* **Written request**
Copy the rows from the very beginning up to and including the line that holds "Task: Click the Postal Code text box". Leave the pictures out.

Stored items
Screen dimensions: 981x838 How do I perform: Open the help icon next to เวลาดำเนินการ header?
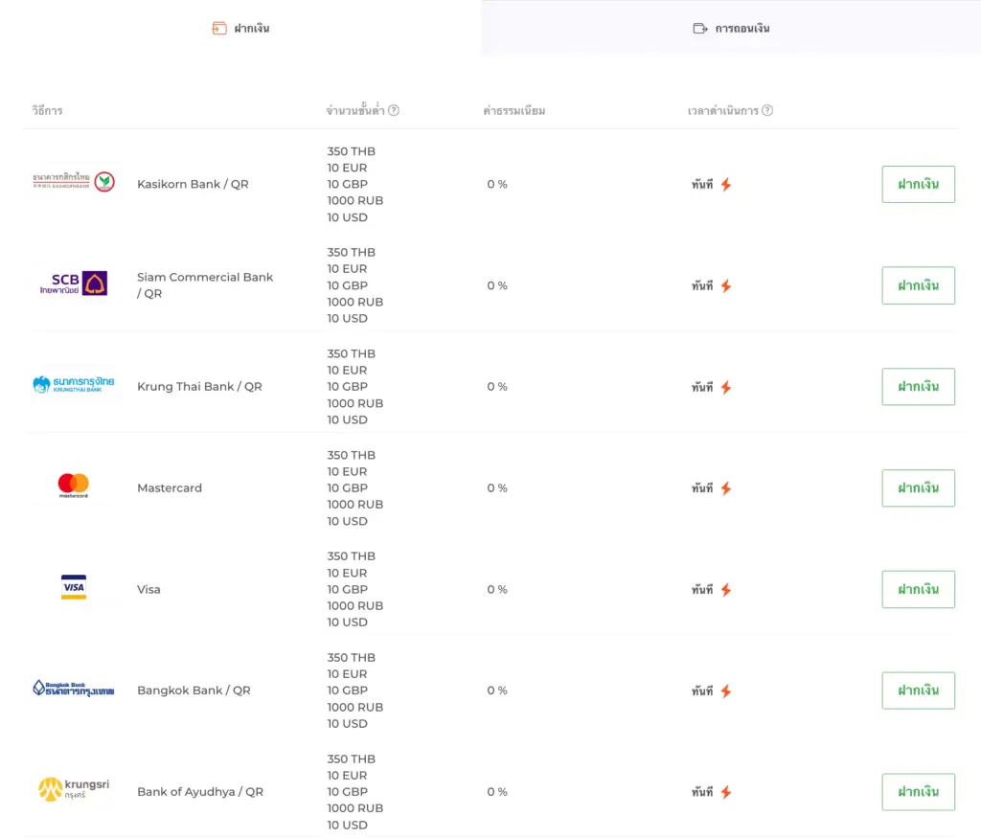(766, 110)
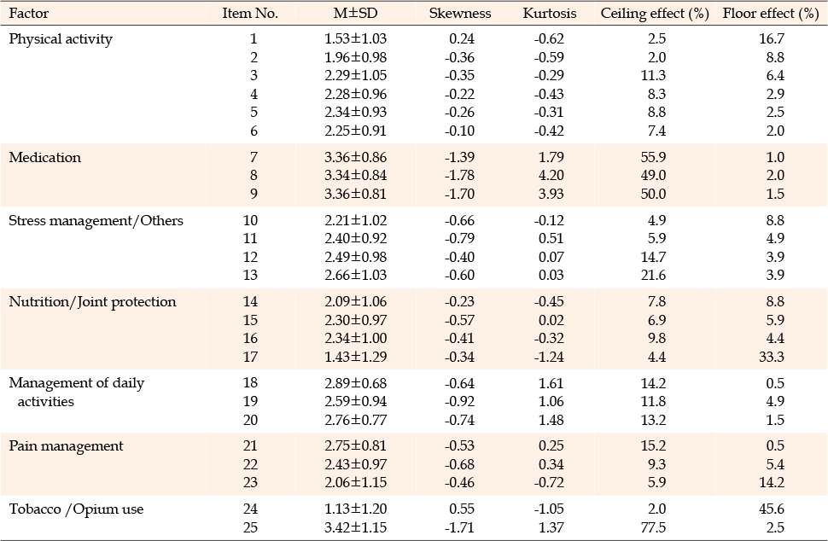Click the Floor effect (%) header
Viewport: 828px width, 541px height.
(771, 13)
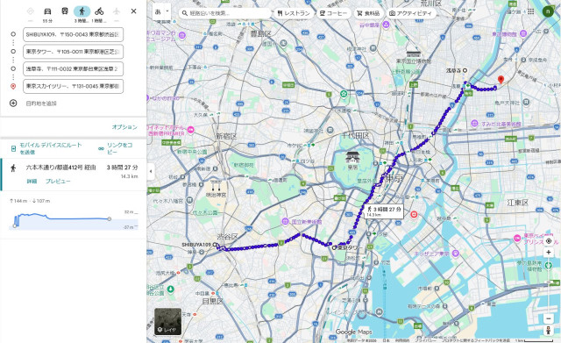Screen dimensions: 561x343
Task: Select the transit train mode icon
Action: tap(65, 11)
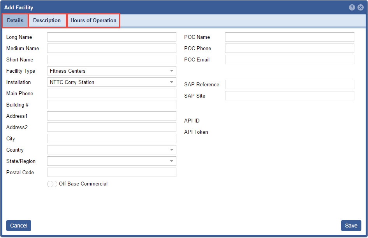
Task: Click the Postal Code text box
Action: point(111,172)
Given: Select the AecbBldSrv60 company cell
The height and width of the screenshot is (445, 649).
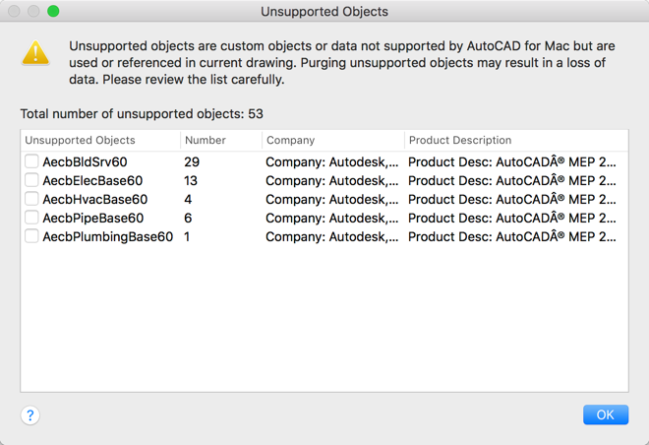Looking at the screenshot, I should tap(332, 161).
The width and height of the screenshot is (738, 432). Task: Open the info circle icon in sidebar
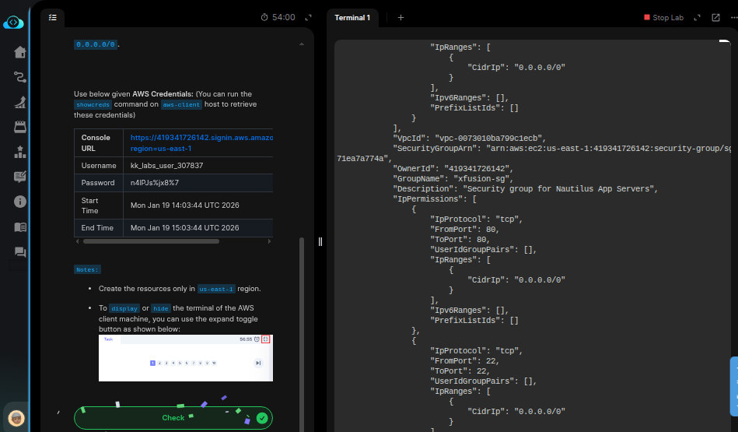(x=20, y=202)
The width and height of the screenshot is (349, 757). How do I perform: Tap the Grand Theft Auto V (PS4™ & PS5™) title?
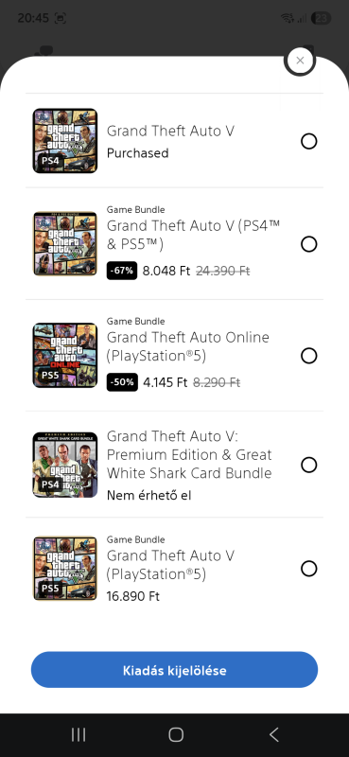point(194,235)
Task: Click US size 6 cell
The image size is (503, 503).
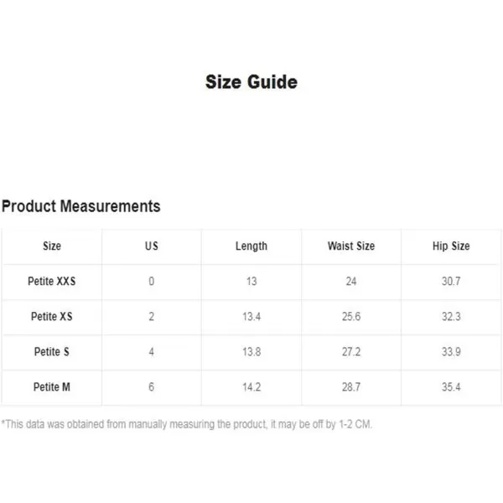Action: (152, 386)
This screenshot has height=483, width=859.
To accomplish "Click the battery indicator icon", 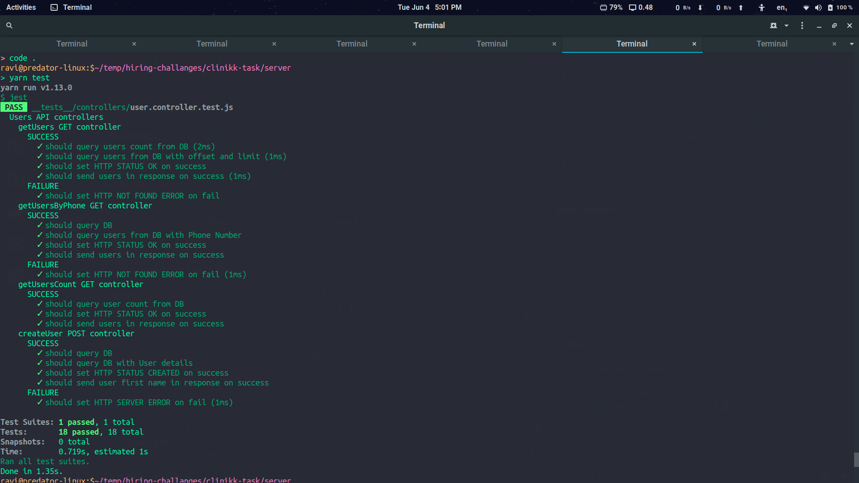I will [x=830, y=8].
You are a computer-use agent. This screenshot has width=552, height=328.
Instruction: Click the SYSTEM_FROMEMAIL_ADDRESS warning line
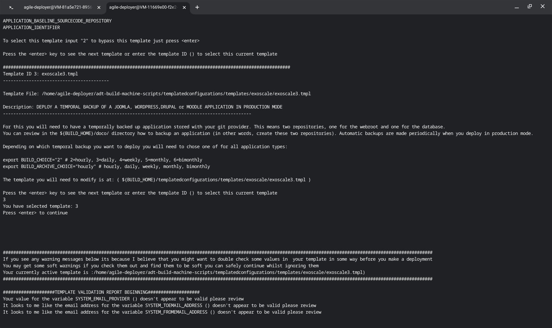pos(162,312)
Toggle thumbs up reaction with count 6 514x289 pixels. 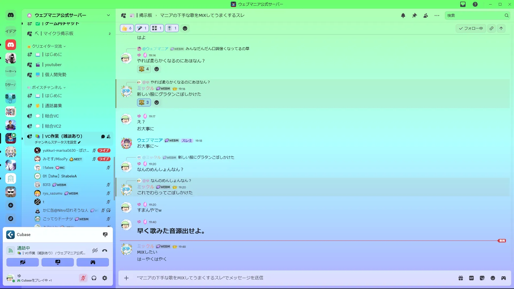[127, 28]
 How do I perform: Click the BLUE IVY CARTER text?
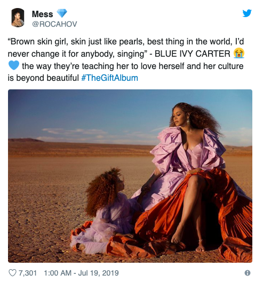point(193,54)
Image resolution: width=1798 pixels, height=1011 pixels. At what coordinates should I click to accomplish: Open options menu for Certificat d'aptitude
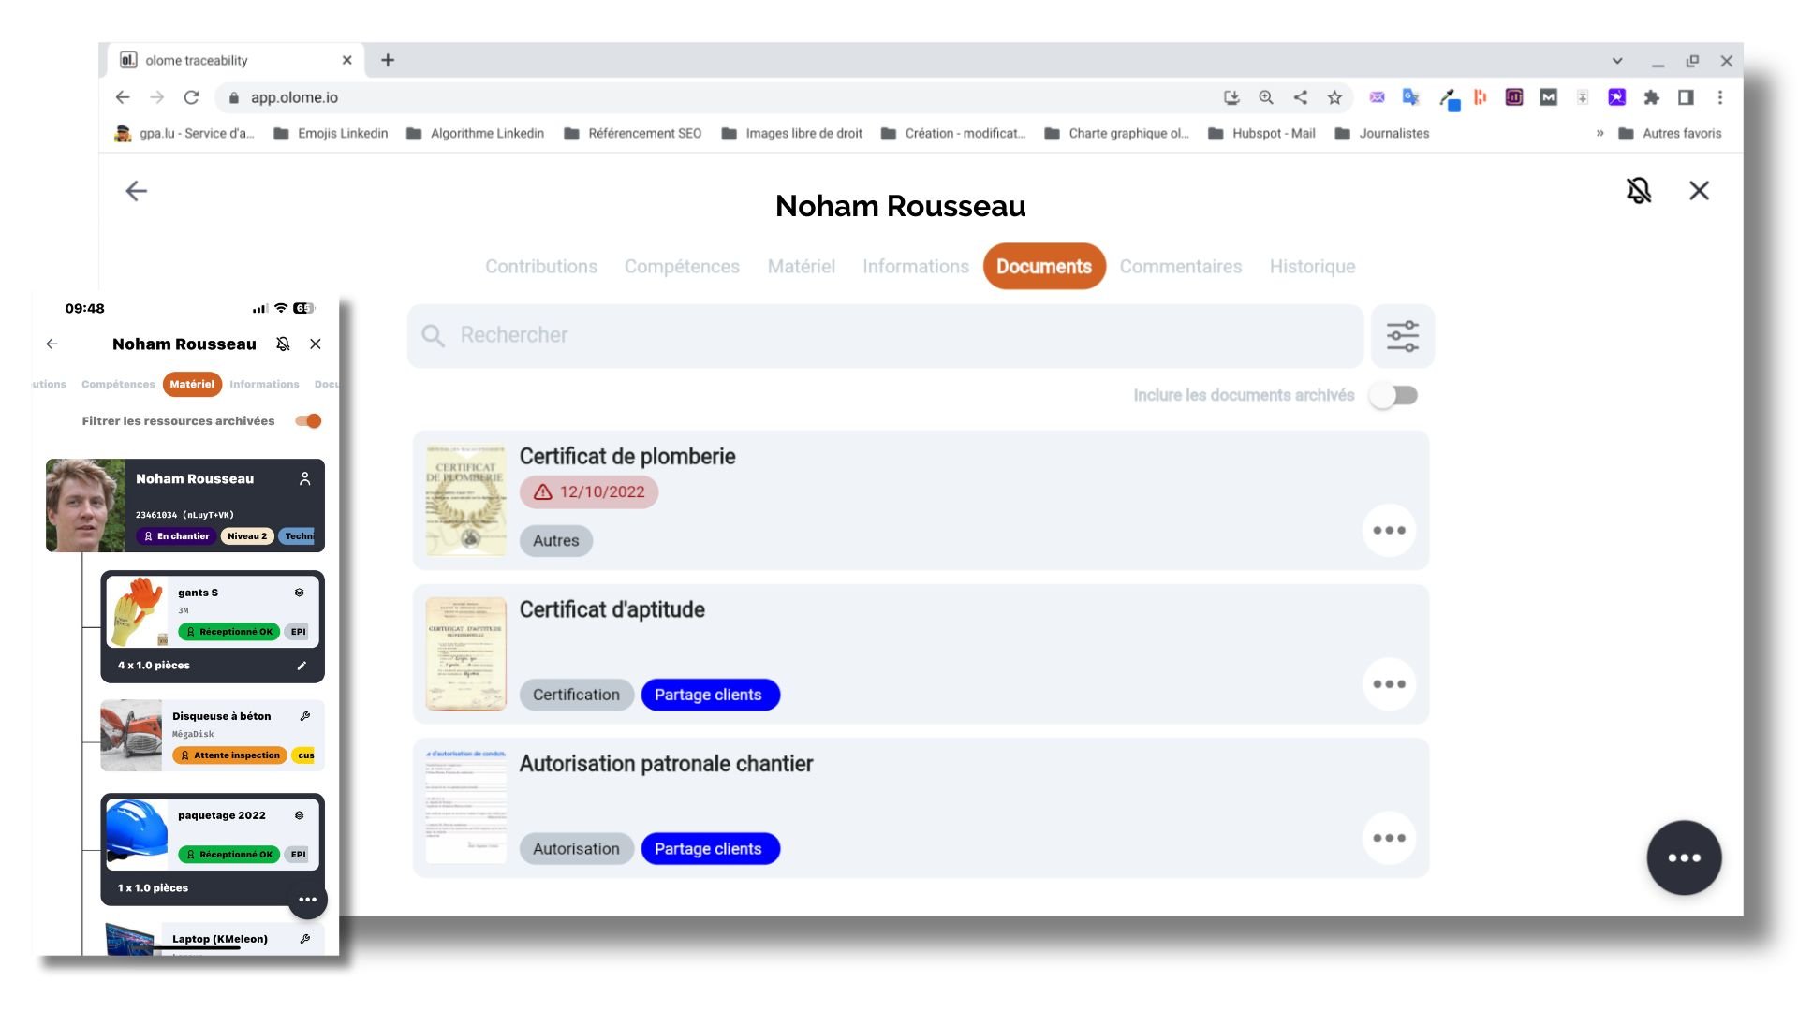pos(1388,684)
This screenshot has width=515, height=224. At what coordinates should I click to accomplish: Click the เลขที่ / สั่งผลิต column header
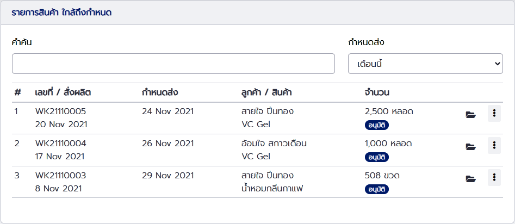[x=63, y=92]
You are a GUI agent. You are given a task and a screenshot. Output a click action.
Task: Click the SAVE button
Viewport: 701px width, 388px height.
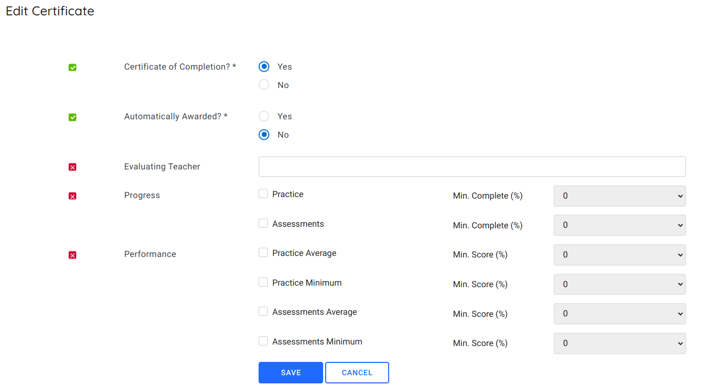point(290,372)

* **Result for this task**
Screen dimensions: 981x838 How do I perform: Open the help icon next to เวลาดำเนินการ header?
(766, 110)
Click the Floor effect (%) header
Viewport: 828px width, 541px height.
(771, 13)
Screen dimensions: 561x343
Task: Select the transit train mode icon
Action: tap(65, 11)
Task: Click the Postal Code text box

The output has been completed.